Once you get past that initial punch of alcohol there are some good rich flavors in here. The first thing that strikes me is some dark chocolate, followed by a toffee caramel, and then a touch of smoke or charred wood. Unfortunately, there isn’t anything to balance those flavors so the experience remains richer and darker than normal. There’s some bitterness associated with that dark chocolate item, but at the end the whiskey finishes relatively smoothly with a black pepper spice lasting for a couple minutes afterwards.
Usually, when I drop a couple ice cubes in my whiskey I’m mourning the loss of the more delicate and lighter flavors. However, the good news here (sort of) is that there are no light flavors to mourn. Everything in the flavor profile was dark and rich and saturated, meaning that they stand up really well against the cold and the dilution.
The changes in this case are all for the better. There isn’t the same forceful alcohol punch in the face that we saw earlier, and instead a more refined and relaxed experience. The bitterness that accompanied the dark chocolate seems to have almost disappeared and what’s left is the same richness and depth of flavor — only without the harsher tones.
Also thankfully coming through is a bit of that black pepper spice from the rye content in the grain bill. That should come in handy for cocktails.
One thing that I didn’t note in any of my comments so far: sweetness. This isn’t a particularly sweet bourbon, instead leaning more on the dark-and-rich side of things. There probably is a good bit of sweetness from the corn content in the mash bill, but that’s already fighting a losing battle with the other flavors and doesn’t have much strength left for other endeavors.
I mention all of this mainly because, with this whiskey, an old fashioned is a cocktail where it’ll be passable if you just want to add the bitters… but it’ll truly be great if you add some sugar.
In terms of the flavors, there’s a lot here to work with. Those dark, rich flavors do a great job blending and balancing with the flavors in the angostura bitters, and the result is a rich and delicious cocktail that does quite well in sipping. As long as you don’t forget the sugar.
There are some days when I want a nice bright and refreshing mule. And there are some days when I wand a darker and more complex mule. This is definitely a cocktail for the latter situation.
Those the dark chocolate and toffee caramel flavors do an excellent job balancing out the bright and cheerful ginger beer. In fact, you could almost say they go the opposite direction — the ginger beer is fighting for dear life to balance out the whiskey! That adds a depth and a complexity that you don’t usually see with other bourbons (and especially not with clear spirits like vodka).

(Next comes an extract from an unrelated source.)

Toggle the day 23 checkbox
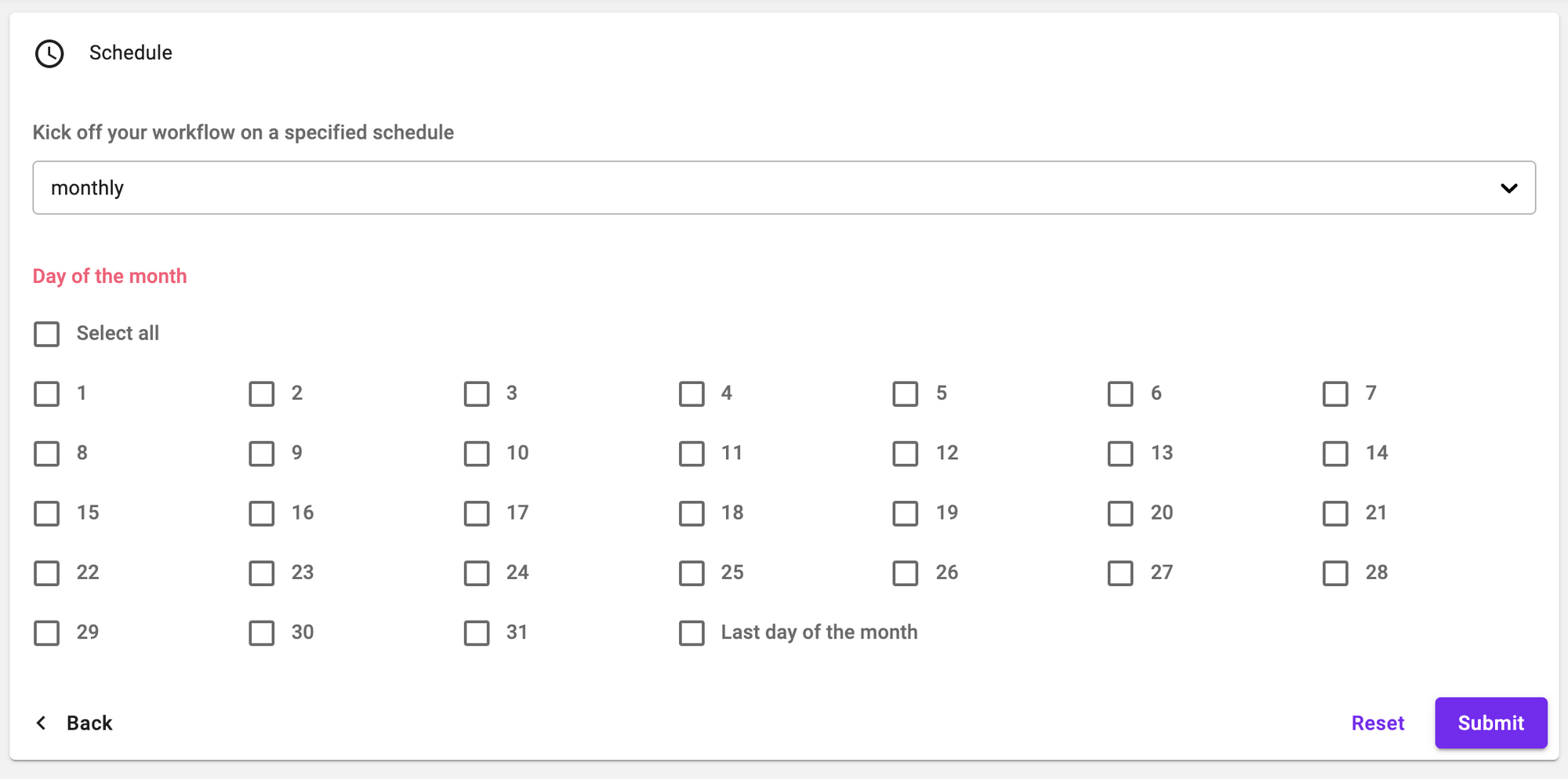This screenshot has width=1568, height=779. [262, 573]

Beyond that, as usual with a higher rye content whiskey, that pepper spice comes in at the end and adds a clear kick to make things a bit more interesting. Definitely not overpowering, but enough of a notion that it’s enjoyable and noticeable.
This is a pretty darn good straight bourbon. There are a lot of great flavors in here, with some depth and richness that you don’t always seen done quite as well. And, especially thanks to that higher proof bottling, the flavors seem to hold up better and come through clearer in cocktails than normal.
The problem for this whiskey might be that they have priced themselves into a corner. The whiskey is good… but at near-as-makes-no-difference $60 price point, the competition is fierce and there are a bunch of other bottles out there that deserve my money more. This is still absolutely worth the money and getting a solid three stars, but either knocking the price down a bit or shaving off some of those sharper edges with the bitterness would see it improve in the rankings.
|Belle Meade Reserve Bourbon|
Kentucky, United States
Classification: Straight Bourbon Whiskey
Aging: No Age Statement (NAS)
Proof: 54.15% ABV
Price: $59.99 / 750 ml
Product Website: Product Website
Overall Rating: 3/5
A solid, middle of the pack racehorse.